━━━━━ GELIEFERTE EINTRÄGE ━━━━━

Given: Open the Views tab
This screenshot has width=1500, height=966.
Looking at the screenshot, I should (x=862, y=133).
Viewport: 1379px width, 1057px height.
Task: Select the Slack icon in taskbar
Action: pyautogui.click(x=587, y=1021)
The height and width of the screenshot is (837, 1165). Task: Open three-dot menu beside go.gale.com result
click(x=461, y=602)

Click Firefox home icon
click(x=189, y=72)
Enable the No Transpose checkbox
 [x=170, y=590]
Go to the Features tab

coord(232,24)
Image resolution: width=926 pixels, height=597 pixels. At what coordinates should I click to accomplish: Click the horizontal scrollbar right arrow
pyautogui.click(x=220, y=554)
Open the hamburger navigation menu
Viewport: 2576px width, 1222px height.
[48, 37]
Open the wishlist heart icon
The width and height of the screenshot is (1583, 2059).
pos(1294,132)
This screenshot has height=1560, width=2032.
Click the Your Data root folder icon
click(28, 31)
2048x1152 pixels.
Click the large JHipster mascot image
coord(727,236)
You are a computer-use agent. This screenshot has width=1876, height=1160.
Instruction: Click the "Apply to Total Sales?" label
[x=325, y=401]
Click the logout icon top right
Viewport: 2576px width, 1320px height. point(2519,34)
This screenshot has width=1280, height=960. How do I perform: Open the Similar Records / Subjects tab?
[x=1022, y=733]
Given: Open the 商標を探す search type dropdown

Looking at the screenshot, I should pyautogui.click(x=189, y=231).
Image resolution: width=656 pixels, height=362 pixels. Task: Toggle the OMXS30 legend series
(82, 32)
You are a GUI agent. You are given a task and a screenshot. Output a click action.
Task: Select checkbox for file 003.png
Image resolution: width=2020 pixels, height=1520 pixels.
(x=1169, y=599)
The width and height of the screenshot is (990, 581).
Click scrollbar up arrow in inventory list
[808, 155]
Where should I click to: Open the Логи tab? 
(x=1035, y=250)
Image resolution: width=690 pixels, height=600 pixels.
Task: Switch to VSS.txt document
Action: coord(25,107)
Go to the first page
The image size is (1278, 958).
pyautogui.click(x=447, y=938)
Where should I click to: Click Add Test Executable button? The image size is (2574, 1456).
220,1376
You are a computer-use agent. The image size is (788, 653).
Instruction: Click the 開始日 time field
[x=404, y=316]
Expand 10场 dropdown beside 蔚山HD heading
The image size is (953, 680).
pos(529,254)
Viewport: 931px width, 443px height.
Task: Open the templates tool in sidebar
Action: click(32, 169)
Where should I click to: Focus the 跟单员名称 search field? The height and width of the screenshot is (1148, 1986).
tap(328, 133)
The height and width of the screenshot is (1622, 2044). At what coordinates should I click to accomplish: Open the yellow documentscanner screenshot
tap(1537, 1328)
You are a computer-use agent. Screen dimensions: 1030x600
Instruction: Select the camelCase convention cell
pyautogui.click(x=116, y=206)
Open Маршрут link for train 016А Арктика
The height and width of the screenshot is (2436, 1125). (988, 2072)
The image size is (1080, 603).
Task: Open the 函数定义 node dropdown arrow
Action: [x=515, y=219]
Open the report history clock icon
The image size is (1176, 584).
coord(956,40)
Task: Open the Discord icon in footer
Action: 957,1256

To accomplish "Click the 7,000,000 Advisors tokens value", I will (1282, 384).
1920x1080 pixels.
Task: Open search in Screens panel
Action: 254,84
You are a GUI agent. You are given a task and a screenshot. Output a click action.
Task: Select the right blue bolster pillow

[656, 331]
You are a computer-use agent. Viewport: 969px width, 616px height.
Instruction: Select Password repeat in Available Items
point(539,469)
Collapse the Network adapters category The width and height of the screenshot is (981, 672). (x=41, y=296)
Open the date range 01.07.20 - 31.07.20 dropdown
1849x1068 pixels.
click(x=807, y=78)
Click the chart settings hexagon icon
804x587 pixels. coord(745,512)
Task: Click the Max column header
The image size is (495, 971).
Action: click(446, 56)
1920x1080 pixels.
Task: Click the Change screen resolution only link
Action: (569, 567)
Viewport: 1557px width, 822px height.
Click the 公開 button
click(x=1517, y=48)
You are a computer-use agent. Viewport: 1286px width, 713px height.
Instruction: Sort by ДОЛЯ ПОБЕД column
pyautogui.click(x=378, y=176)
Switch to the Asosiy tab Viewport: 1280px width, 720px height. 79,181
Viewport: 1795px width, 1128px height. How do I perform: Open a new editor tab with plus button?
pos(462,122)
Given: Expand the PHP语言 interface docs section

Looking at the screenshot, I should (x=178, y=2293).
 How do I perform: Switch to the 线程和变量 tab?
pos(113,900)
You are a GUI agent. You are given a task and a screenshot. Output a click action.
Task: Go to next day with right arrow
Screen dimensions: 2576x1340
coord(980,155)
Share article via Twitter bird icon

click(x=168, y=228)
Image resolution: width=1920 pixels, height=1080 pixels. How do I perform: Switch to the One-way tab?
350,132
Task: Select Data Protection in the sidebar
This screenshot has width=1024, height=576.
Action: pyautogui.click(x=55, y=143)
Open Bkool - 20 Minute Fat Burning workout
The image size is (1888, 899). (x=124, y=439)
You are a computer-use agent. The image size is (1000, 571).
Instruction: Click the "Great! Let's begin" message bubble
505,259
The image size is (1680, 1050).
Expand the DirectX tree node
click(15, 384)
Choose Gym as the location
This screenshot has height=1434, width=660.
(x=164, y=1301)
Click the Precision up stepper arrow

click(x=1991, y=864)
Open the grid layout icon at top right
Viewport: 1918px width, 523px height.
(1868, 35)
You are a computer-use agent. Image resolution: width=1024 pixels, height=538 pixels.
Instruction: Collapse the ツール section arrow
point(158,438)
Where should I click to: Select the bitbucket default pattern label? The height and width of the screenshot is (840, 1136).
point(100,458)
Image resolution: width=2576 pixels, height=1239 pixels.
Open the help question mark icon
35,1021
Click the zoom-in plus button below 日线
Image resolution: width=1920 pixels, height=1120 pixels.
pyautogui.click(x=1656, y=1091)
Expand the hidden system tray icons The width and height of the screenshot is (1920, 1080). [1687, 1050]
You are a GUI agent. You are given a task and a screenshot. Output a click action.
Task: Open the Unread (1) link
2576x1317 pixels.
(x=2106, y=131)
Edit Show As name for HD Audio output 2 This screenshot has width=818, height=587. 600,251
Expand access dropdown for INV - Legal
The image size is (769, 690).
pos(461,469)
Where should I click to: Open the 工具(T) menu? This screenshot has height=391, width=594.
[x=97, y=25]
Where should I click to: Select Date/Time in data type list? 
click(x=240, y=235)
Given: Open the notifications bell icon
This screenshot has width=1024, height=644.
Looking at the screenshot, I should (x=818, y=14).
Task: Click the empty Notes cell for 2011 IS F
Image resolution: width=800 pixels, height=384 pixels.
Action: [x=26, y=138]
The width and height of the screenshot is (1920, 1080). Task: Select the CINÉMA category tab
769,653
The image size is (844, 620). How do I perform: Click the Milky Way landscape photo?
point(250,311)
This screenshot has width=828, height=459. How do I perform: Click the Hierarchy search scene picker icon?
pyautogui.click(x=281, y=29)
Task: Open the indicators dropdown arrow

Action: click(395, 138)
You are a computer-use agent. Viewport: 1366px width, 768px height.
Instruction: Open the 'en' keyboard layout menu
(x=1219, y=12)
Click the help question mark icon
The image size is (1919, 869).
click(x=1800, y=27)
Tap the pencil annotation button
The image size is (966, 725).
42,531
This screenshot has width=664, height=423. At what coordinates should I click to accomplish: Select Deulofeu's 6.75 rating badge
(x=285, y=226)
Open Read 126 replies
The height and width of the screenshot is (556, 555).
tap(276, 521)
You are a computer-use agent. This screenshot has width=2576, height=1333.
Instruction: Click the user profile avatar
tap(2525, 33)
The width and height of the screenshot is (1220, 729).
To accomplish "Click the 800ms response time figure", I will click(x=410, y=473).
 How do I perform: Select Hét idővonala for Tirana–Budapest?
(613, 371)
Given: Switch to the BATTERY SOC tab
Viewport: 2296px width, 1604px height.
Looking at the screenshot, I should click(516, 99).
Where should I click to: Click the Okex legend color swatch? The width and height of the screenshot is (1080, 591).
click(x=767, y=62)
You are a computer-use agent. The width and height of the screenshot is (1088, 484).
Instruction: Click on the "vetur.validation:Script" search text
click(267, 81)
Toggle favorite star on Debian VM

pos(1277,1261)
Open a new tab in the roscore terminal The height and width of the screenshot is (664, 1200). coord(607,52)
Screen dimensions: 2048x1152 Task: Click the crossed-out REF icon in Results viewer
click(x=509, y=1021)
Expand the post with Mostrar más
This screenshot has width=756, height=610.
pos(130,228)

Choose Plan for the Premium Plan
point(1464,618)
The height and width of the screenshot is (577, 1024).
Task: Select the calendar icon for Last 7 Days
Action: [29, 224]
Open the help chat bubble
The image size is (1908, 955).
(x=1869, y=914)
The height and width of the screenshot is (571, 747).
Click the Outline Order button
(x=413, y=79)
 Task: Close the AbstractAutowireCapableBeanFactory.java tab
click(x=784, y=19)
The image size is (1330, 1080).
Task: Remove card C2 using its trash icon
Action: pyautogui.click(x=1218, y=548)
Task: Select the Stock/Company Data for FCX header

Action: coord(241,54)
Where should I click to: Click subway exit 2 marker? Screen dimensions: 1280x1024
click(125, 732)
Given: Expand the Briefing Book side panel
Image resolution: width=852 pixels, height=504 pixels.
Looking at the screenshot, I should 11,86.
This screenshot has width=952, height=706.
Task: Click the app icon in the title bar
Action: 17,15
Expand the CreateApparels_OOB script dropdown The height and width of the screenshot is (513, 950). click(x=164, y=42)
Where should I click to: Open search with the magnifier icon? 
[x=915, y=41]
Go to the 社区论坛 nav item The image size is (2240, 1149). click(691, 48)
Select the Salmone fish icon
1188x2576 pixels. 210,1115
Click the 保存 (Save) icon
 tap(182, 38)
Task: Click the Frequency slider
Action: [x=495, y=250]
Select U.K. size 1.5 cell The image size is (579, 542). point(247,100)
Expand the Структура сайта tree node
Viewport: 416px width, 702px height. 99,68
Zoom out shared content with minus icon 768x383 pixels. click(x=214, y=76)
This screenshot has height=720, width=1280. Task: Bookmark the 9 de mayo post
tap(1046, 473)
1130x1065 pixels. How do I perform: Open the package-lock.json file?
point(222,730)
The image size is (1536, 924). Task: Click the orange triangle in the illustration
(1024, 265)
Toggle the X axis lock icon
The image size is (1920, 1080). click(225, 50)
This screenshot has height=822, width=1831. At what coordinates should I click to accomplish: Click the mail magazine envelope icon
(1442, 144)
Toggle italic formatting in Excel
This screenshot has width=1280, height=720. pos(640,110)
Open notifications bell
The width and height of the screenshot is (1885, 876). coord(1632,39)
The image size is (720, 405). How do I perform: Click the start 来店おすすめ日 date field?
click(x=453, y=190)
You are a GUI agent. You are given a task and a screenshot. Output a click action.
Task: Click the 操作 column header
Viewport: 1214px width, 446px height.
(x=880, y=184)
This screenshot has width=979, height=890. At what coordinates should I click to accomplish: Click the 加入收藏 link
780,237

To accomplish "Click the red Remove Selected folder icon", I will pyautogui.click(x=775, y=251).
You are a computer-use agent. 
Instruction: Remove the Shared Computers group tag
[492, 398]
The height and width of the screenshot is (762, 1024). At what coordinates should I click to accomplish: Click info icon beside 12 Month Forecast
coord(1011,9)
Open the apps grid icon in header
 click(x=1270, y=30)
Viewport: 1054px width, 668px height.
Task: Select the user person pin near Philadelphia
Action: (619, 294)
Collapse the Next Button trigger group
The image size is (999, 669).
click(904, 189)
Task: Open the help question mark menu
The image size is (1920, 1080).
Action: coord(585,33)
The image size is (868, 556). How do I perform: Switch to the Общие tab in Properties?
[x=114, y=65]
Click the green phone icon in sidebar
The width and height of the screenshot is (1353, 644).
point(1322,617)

━━━━━

- _AUFGABENBESCHREIBUNG_
Gib den Abschnitt von der Zeile mit „Expand the CreateApparels_OOB“ bis zur Zeile mit „Zoom out shared“ wortgetreu wieder, beide Zeilen eingeschlossen.

- _ANTWORT ZUR AUFGABE_
Expand the CreateApparels_OOB script dropdown The height and width of the screenshot is (513, 950). click(x=164, y=42)
Where should I click to: Open search with the magnifier icon? 
[x=915, y=41]
Go to the 社区论坛 nav item The image size is (2240, 1149). click(691, 48)
Select the Salmone fish icon
1188x2576 pixels. 210,1115
Click the 保存 (Save) icon
 tap(182, 38)
Task: Click the Frequency slider
Action: [x=495, y=250]
Select U.K. size 1.5 cell The image size is (579, 542). point(247,100)
Expand the Структура сайта tree node
Viewport: 416px width, 702px height. 99,68
Zoom out shared content with minus icon 768x383 pixels. click(x=214, y=76)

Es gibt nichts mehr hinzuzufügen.